L'auteur de ce merveilleux petit livre a judicieusement choisi l'appellation de « vertus communes » parce que ces vertus mineures (la constance, l'urbanité, la mesure, la discrétion ...) sont communément requises, c'est à dire doivent être de pratique assez partagée pour pouvoir être efficientes. Alors qu'un seul héros par son courage peut sauver (ou mobiliser décisivement) un groupe de tièdes ou de planqués, en revanche un ou deux affables, dans une tablée de malpolis et rustres éructants, ne font pas le poids ; alors qu'un seul magistrat juste (impartial, rigoureux, équitable), parmi un prétoire de veules corrompus, suffit à sauver l'honneur d'un procès ou d'une juridiction, un seul être reconnaissant parmi une foule d'ingrats et oublieux ne consolera jamais le bienfaiteur snobé ou hué. Pour le dire franchement : dans l'exercice des grandes vertus (héroïques, centrales, ne lésinant pas sur les sacrifices propres), la minorité donne heureusement l'exemple ; mais dans celui des petites, la majorité donne hélas le ton.
Il reste que, dans une situation hors du commun (comme une crise sanitaire majeure, et mondiale), les vertus communes comptent autant que les vertus d'élite : elles ne prétendent pas, en effet, combattre frontalement le mal (alors qu'un seul fulgurant trait de sincérité ou d'intégrité peut à lui seul briser une chaîne de mensonges ou de fraudes), mais peuvent en limiter l'impact, en réduire le prestige, en civiliser l'effet, et même en savonner courtoisement la pente.
Elles sont ainsi des auxiliaires intérieures, subjectives, des grandes injonctions civiques, impersonnelles, générales, objectives ; elles aident, par le travail privé de l'âme, à remplir ses devoirs de citoyen . Par exemple, la prévenance est comme une bonne volonté d'appoint dans l'observance des messages de prévention ; la loyauté rend fidèle à des mesures de confinement celui qui pourrait s'y dérober impunément ; l'affabilité ou la bonhomie sont comme d'utiles résolutions personnelles d'éviter de contribuer aux paniques ; la constance décourage de se décourager, écarte la diversion psycho-pathologique des fake-news, renonce aux relâchements qui hantent l'ennui ou l'usure de toute discipline. Les « petites » vertus aident à la fois ceux qui ont du mal avec les grandes et ceux, en face, qui bénéficieront ainsi à proportion d'un petit – mais toujours précieux – amoindrissement du mal.

#####

→ **Énoncé donné a**:
Résumez l'extrait fourni en deux phrases.
L'extrait et les entrées n'ont aucun rapport entre eux.

#####

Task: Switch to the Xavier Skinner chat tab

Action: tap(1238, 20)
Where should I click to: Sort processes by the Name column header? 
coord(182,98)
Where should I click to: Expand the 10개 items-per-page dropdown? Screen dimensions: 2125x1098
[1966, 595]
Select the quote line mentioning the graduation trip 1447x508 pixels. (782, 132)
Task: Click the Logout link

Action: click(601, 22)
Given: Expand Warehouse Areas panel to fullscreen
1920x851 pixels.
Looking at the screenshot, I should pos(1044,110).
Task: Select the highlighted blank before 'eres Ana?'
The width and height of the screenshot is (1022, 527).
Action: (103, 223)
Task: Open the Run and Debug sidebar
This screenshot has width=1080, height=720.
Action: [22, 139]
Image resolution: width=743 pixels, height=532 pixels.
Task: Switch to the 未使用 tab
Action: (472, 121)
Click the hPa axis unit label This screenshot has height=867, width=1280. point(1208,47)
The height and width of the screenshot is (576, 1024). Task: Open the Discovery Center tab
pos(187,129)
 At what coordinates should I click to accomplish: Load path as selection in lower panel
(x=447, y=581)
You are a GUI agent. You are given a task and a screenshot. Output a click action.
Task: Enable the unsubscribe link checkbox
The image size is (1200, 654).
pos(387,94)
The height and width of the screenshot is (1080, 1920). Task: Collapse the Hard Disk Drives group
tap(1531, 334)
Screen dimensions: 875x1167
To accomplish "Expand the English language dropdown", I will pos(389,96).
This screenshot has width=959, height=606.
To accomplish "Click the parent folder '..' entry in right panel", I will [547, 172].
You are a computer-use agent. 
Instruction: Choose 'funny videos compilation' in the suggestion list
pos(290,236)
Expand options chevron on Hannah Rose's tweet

#####

→ **Énoncé donné b**:
Dans les entrées, réécrivez les lignes allant de celle qui contient « Task: Select the » jusqu'à la fin des entrées, bornes comprises, en substituant « Unfold » à « Expand » et sans rien modifier d'autre.

→ **Bonne réponse a**:
Les vertus communes, comme la constance, l'urbanité, la mesure ou la discrétion, ne sont efficaces que si leur pratique est largement partagée, alors que dans les grandes vertus la minorité peut donner l'exemple. Dans une crise sanitaire majeure et mondiale, elles comptent autant que les vertus d'élite, car sans combattre le mal de front, elles en limitent l'impact et aident chacun à remplir ses devoirs de citoyen.

→ **Bonne réponse b**:
Task: Select the highlighted blank before 'eres Ana?'
The width and height of the screenshot is (1022, 527).
Action: (103, 223)
Task: Open the Run and Debug sidebar
This screenshot has width=1080, height=720.
Action: [22, 139]
Image resolution: width=743 pixels, height=532 pixels.
Task: Switch to the 未使用 tab
Action: (472, 121)
Click the hPa axis unit label This screenshot has height=867, width=1280. point(1208,47)
The height and width of the screenshot is (576, 1024). Task: Open the Discovery Center tab
pos(187,129)
 At what coordinates should I click to accomplish: Load path as selection in lower panel
(x=447, y=581)
You are a GUI agent. You are given a task and a screenshot. Output a click action.
Task: Enable the unsubscribe link checkbox
The image size is (1200, 654).
pos(387,94)
The height and width of the screenshot is (1080, 1920). Task: Collapse the Hard Disk Drives group
tap(1531, 334)
Screen dimensions: 875x1167
To accomplish "Unfold the English language dropdown", I will pos(389,96).
This screenshot has width=959, height=606.
To accomplish "Click the parent folder '..' entry in right panel", I will [547, 172].
You are a computer-use agent. 
Instruction: Choose 'funny videos compilation' in the suggestion list
pos(290,236)
Unfold options chevron on Hannah Rose's tweet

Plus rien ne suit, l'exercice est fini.